CEST MRI of leg pHe with Tm-DOTAM-Gly-Lys. (a) An in vivo CEST spectrum of the tumor mass before and after direct injection of the agent into the left mouse leg. (b) The linewidth of the CEST effect is calibrated with pH. (c) The in vivo pHe map and (d) the in vivo temperature map are superimposed onto a preinjection anatomical image. The temperature is determined from the chemical shift of the CEST effect. Reproduced with permission from [62, 63].

Figure 18

CEST MRI of tumor pHe with iopamidol. (a) A CEST spectrum the agent shows two CEST effects at 4.2 and 5.5 ppm.

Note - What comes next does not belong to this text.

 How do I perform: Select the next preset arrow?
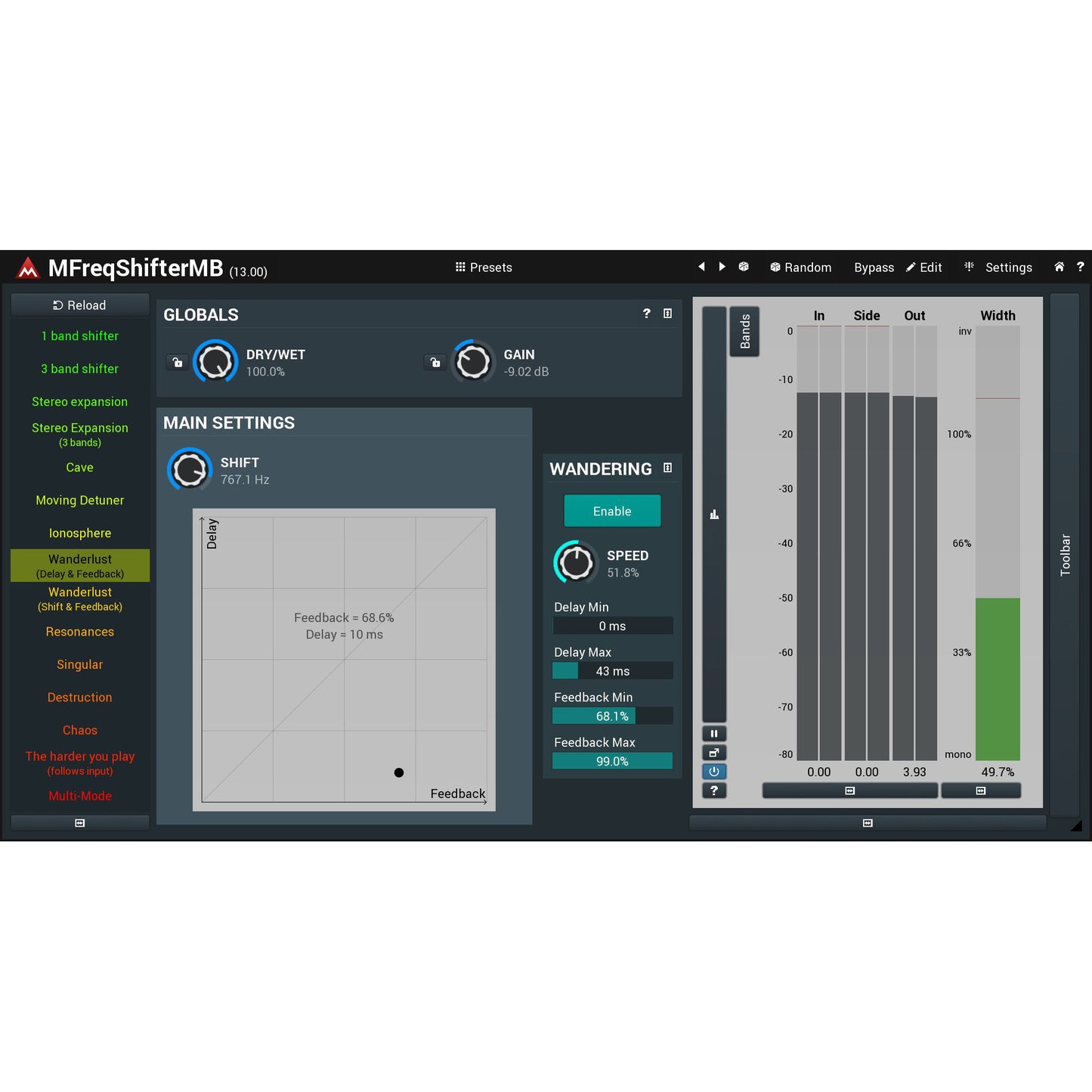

Both CEST effects are dependent on saturation conditions, which indicates that CEST MRI measurements of pH should be performed with optimized saturation conditions for best results. (b) The calculated pH based on a ratio of the CEST effects is correlated with experimental pH measured with an electrode. (c) An anatomical image shows the locations of the kidneys. (d) The pixelwise pHe map of the kidneys shows a homogenous distribution of pHe values with an average pHe of 5.8. Reproduced with permission from [66, 98].

Figure 19

Tumor pHe measured with acidoCEST MRI using iopromide. (a) The CEST spectra of the agent show that the two CEST effects at 4.2 and 5.6 ppm are dependent on pH. (b) A log₁₀ ratio of the two CEST effects is linearly correlated with pH as measured with a microelectrode. (c, d) The pixelwise pHe map of a mouse bearing a Raji xenograft tumor before and after treatment with MIBG, a midrocondrial poison that causes acidification. Colored pixels have acidic pHe values ≤ 7.0 that correspond to the color-bar. White pixels represent tumor regions with only a single CEST effect at 4.2 ppm, which were considered to have neutral pHe values > 7.0. Reproduced with permission from [68].